**What to produce**
The data below holds a line containing "Nantes (954, 15)" and a line containing "Literatura (111, 38)"; please quote exactly those two lines and every line between them, and nothing else.
= = = = =
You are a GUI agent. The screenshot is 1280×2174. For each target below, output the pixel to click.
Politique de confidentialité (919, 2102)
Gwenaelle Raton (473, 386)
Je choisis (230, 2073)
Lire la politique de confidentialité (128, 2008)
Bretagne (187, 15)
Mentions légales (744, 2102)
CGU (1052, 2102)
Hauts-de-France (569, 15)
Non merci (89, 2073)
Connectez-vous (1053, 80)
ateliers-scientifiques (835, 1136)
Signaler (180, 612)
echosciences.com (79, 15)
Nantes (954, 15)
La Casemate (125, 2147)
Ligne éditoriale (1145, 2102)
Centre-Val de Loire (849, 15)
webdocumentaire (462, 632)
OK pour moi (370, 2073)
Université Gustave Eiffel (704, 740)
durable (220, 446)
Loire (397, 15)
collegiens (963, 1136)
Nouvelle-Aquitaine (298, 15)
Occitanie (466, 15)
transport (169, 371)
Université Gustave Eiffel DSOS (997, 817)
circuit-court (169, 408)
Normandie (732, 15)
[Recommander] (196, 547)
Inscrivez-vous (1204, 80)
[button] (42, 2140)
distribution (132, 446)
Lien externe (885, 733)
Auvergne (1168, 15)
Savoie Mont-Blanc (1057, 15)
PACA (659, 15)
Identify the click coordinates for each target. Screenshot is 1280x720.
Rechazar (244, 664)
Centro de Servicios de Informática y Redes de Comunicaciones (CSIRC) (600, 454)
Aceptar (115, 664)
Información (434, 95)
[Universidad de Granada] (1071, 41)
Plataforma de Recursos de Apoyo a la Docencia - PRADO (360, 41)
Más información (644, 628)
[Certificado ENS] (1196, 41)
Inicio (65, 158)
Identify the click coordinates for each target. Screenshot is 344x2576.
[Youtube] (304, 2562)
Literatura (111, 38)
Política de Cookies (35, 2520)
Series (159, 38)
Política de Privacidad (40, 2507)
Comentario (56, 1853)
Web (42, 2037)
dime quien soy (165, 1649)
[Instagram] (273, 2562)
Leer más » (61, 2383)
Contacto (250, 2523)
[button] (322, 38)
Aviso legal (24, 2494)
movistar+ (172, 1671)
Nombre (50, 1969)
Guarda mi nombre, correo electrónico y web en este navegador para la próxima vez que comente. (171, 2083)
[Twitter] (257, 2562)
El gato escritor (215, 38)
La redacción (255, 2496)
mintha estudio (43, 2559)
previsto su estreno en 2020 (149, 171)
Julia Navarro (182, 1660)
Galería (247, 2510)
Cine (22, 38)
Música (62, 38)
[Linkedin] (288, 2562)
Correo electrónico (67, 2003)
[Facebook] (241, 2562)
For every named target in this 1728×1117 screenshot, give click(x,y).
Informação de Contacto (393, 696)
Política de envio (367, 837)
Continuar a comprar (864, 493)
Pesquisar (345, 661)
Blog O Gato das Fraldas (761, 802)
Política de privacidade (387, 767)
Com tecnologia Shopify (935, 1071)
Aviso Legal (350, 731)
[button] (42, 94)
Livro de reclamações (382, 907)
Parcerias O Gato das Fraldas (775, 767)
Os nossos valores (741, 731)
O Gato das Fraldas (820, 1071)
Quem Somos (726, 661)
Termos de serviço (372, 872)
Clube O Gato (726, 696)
= = = = =
**Reply to the exercise**
Nantes (954, 15)
La Casemate (125, 2147)
Ligne éditoriale (1145, 2102)
Centre-Val de Loire (849, 15)
webdocumentaire (462, 632)
OK pour moi (370, 2073)
Université Gustave Eiffel (704, 740)
durable (220, 446)
Loire (397, 15)
collegiens (963, 1136)
Nouvelle-Aquitaine (298, 15)
Occitanie (466, 15)
transport (169, 371)
Université Gustave Eiffel DSOS (997, 817)
circuit-court (169, 408)
Normandie (732, 15)
[Recommander] (196, 547)
Inscrivez-vous (1204, 80)
[button] (42, 2140)
distribution (132, 446)
Lien externe (885, 733)
Auvergne (1168, 15)
Savoie Mont-Blanc (1057, 15)
PACA (659, 15)
Identify the click coordinates for each target. Screenshot is 1280x720.
Rechazar (244, 664)
Centro de Servicios de Informática y Redes de Comunicaciones (CSIRC) (600, 454)
Aceptar (115, 664)
Información (434, 95)
[Universidad de Granada] (1071, 41)
Plataforma de Recursos de Apoyo a la Docencia - PRADO (360, 41)
Más información (644, 628)
[Certificado ENS] (1196, 41)
Inicio (65, 158)
Identify the click coordinates for each target. Screenshot is 344x2576.
[Youtube] (304, 2562)
Literatura (111, 38)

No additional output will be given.